Cinema argentino optou pela via comercial, ao contrário do Brasil, que se ligou ao Estado e ainda vive na dependência de ajuda oficial
CARLOS HAAG
Revista da FAPESP - Edição 196 - Junho de 2012
Em Pneumotórax, Manuel Bandeira, após se descobrir doente e lamentar “a vida inteira que podia ter sido e que não foi”, ouve do médico a sentença: “A única coisa a fazer é tocar um tango argentino”. Talvez, hoje, o cinema nacional não chorasse “o que podia ter sido” se tivesse, como os portenhos, nos anos 1930, apostado menos nas benesses do Estado e mais num similar local do “tango argentino”.
“Entre 1933 e 1942, o cinema argentino, com seus musicais populares baseados no tango e no melodrama, viveu la epoca de oro, não apenas subsistindo no seu próprio mercado, enfrentando e se diferenciando da concorrência de Hollywood, como avançou sem a interferência do Estado.
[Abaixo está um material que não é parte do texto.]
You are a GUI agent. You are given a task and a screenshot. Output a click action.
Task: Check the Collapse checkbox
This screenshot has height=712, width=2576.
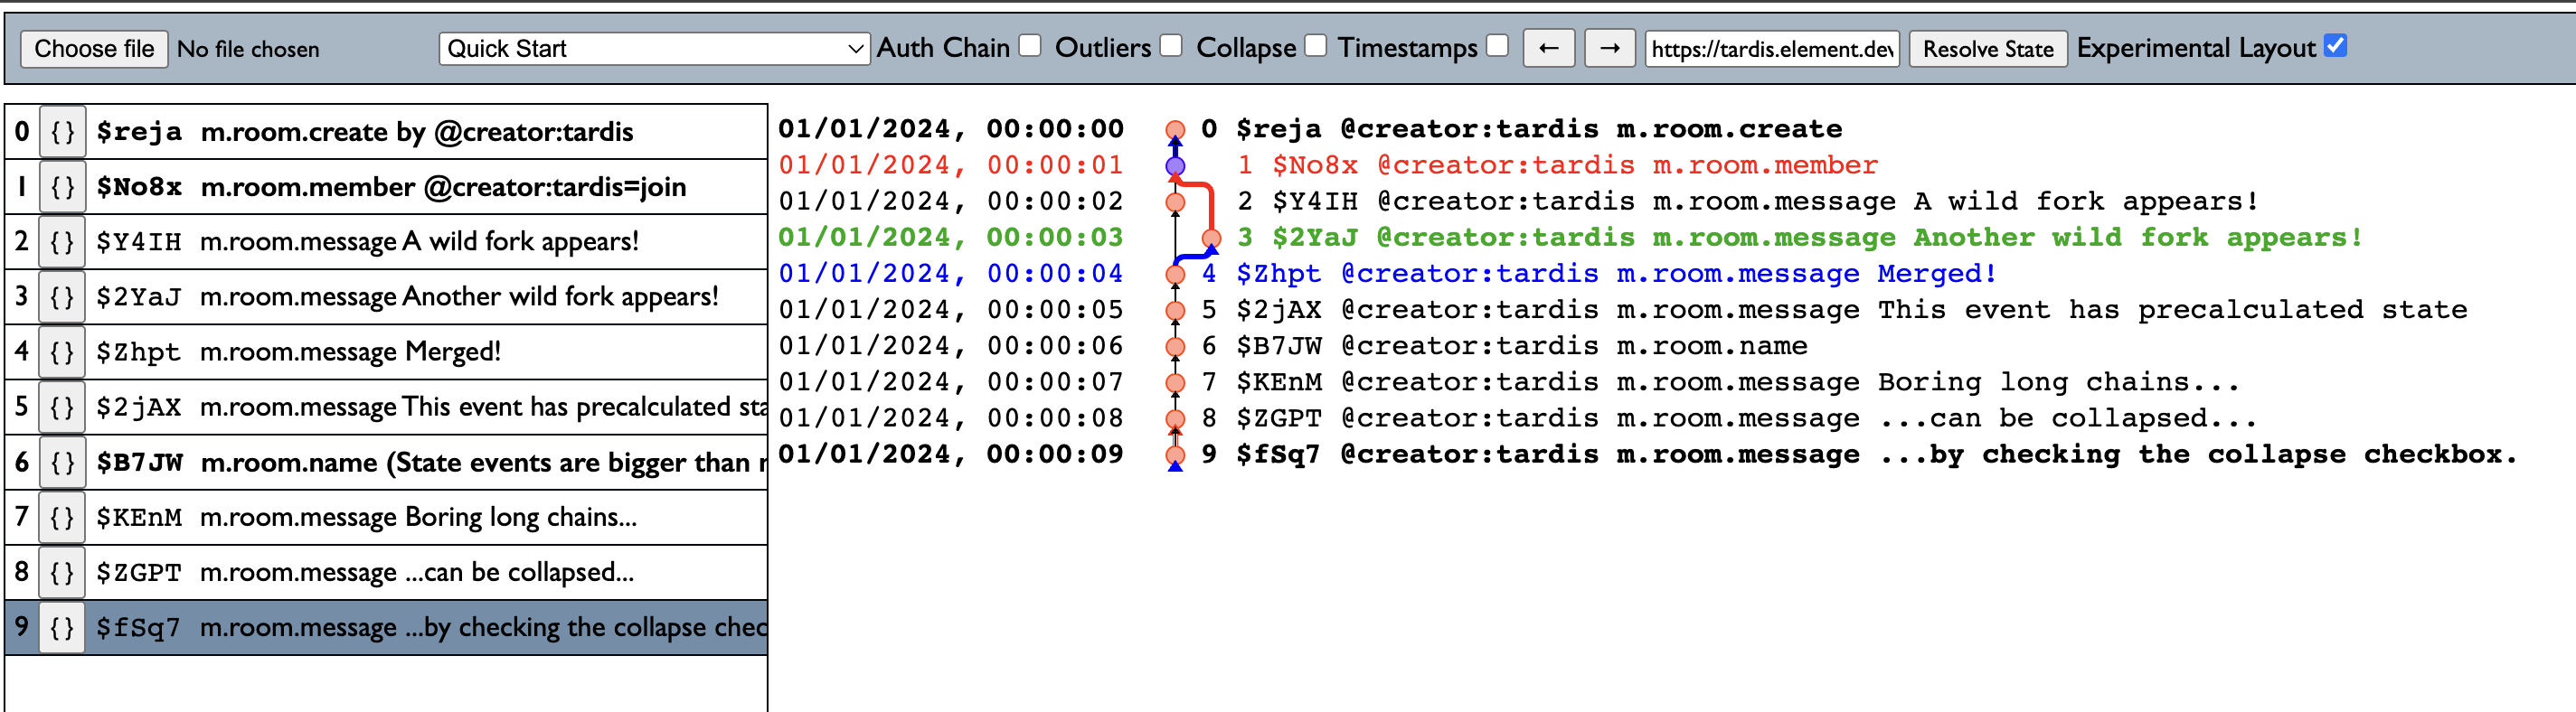pyautogui.click(x=1316, y=46)
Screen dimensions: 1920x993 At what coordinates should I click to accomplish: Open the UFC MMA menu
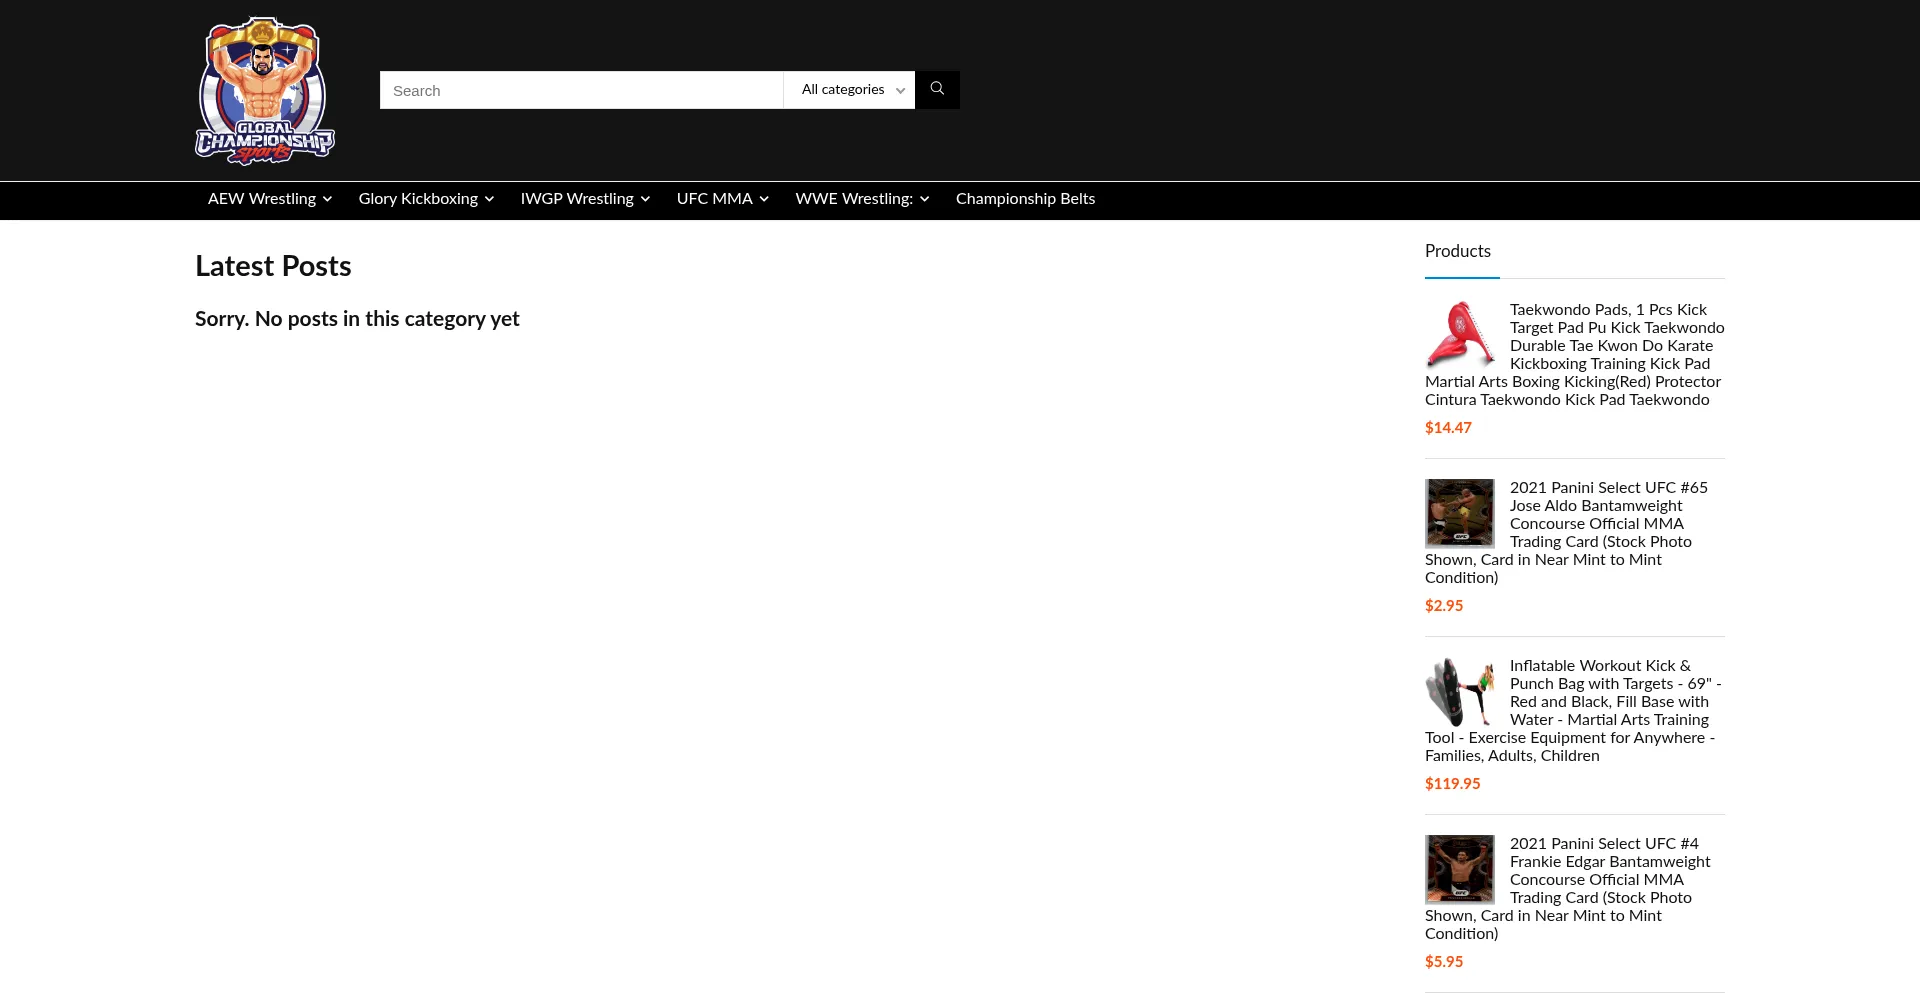714,199
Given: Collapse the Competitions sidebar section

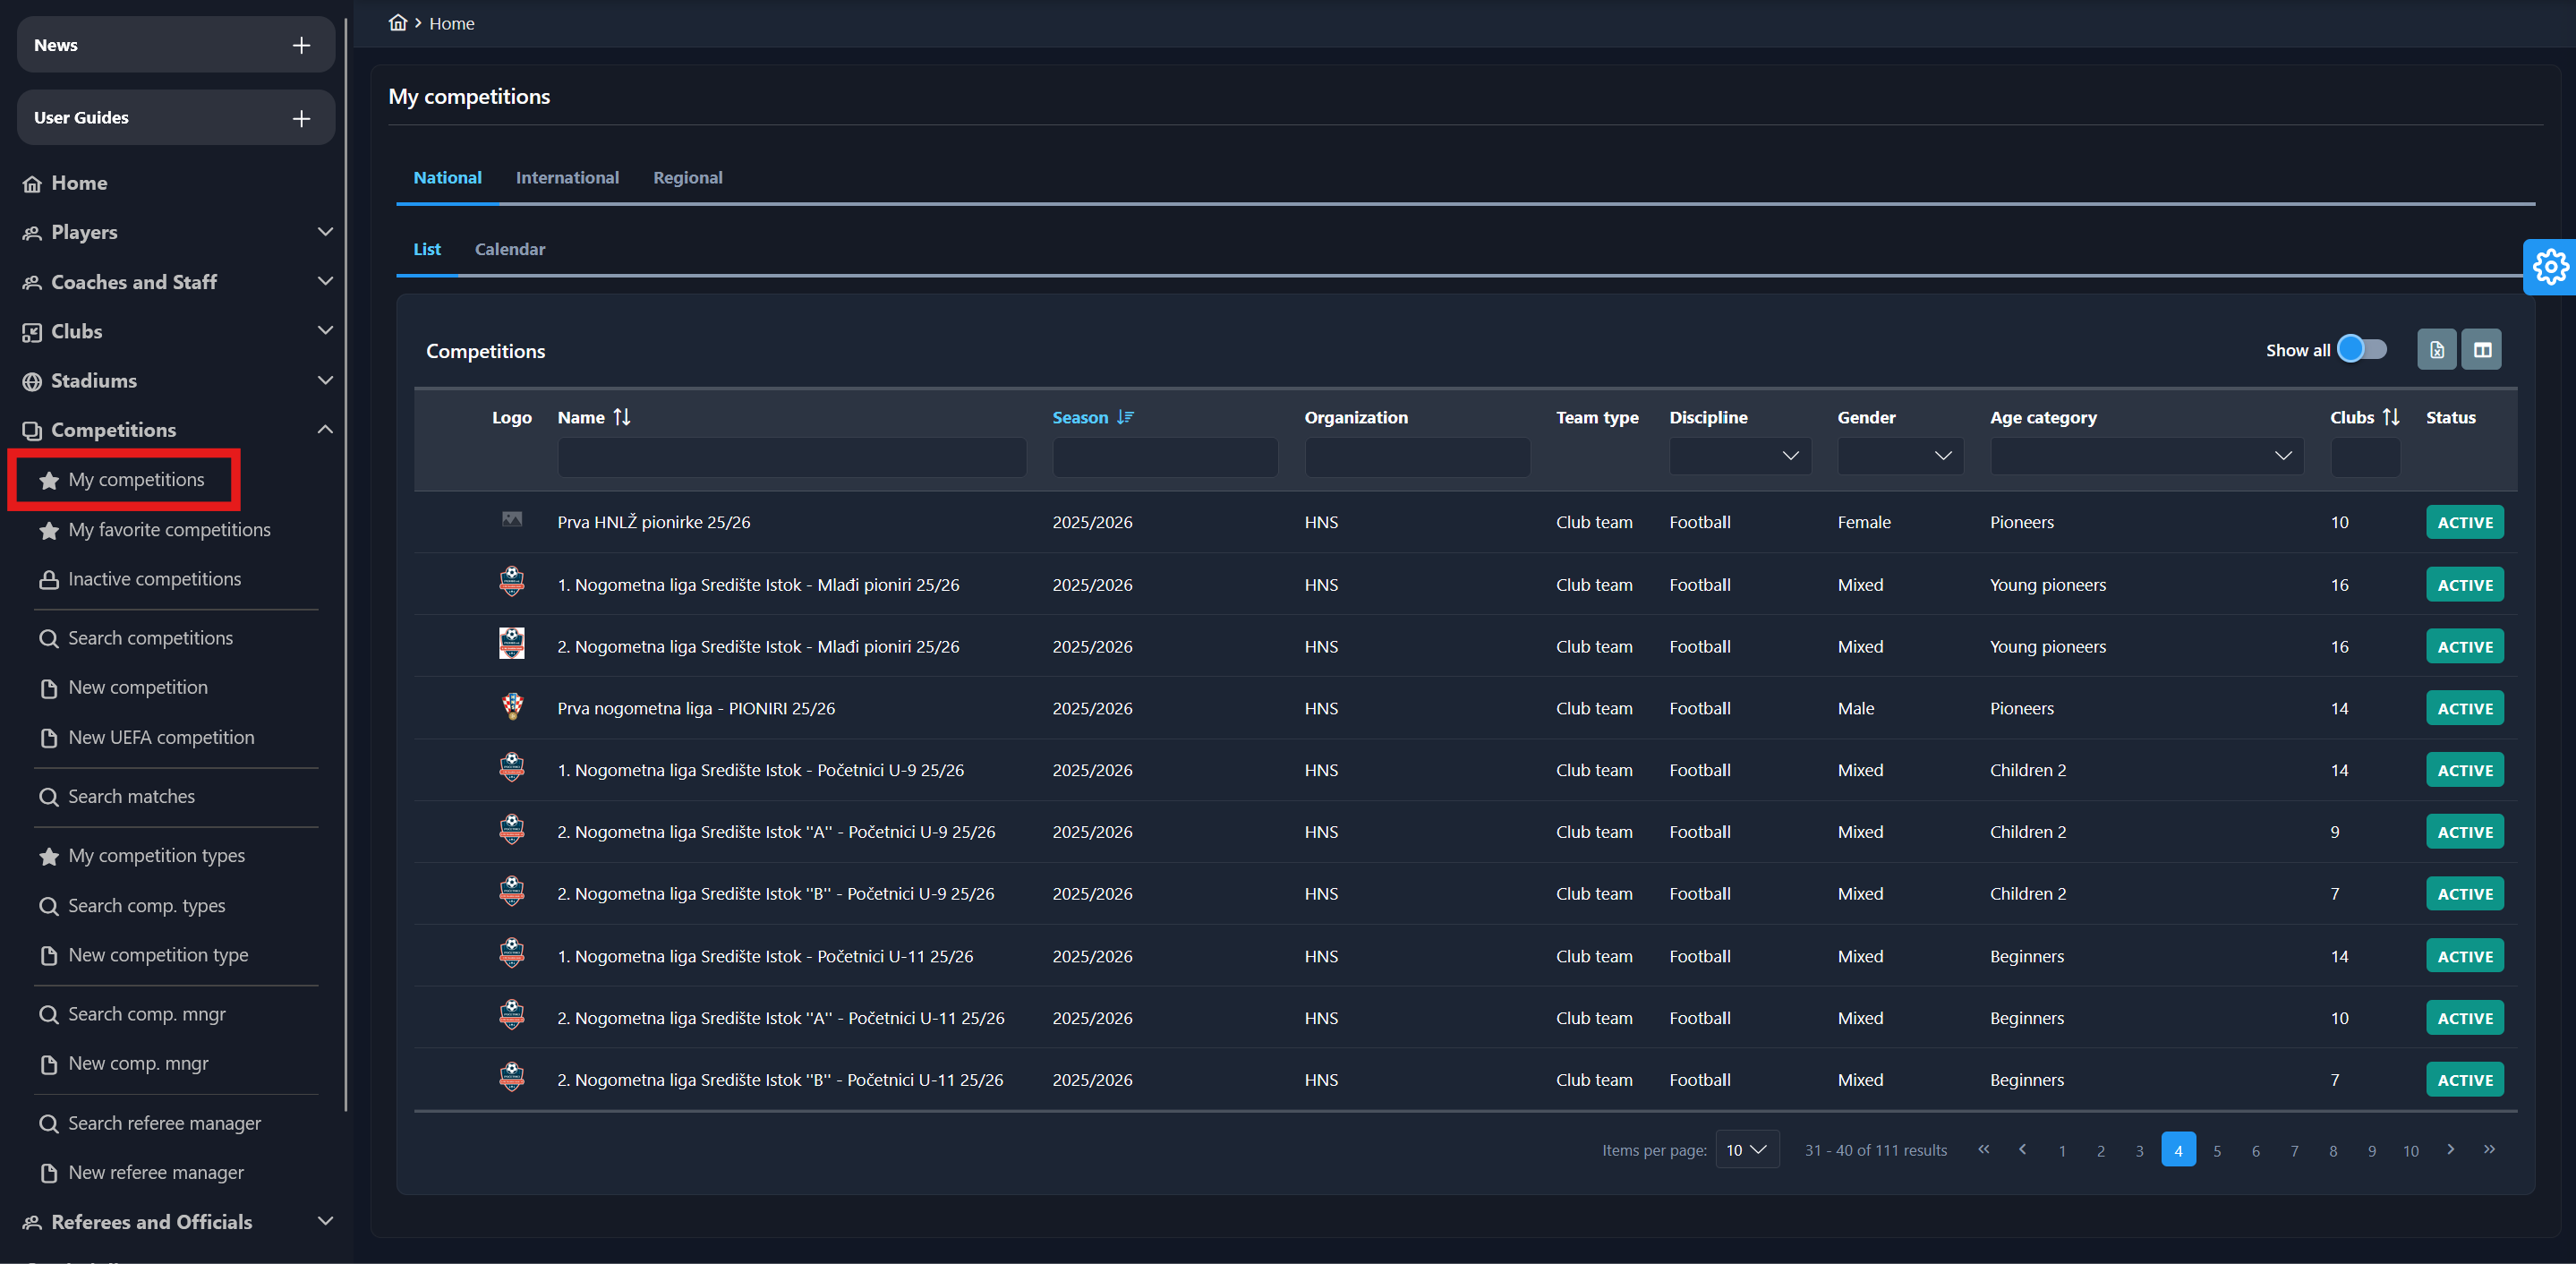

A mesma década, no Brasil, como escreveu o crítico Alex Viany, foi simplesmente ‘ingrata’, apesar, ou por causa, do protecionismo estatal”, observa Arthur Autran, professor do Departamento de Artes e Comunicação da Universidade Federal de São Carlos (UFScar) e autor da pesquisa Sonhos industriais: o cinema de estúdio no Brasil e na Argentina (1930-1955).
De início, nos dois países, as oportunidades para a criação de uma indústria cinematográfica eram semelhantes, mas os resultados foram muito diferentes. “O Brasil tinha uma produção numericamente razoável que entrou rapidamente numa decadência que se manteve até o fim da Segunda Guerra Mundial. Já a Argentina teve um aumento paulatino da sua produção e atingiu números expressivos: entre 1930 e 1940, o número de filmes de longa metragem passou de 2 para 56, recorde inigualável, numa indústria que reuniu 4 mil técnicos e atores em 30 estúdios”, diz Autran.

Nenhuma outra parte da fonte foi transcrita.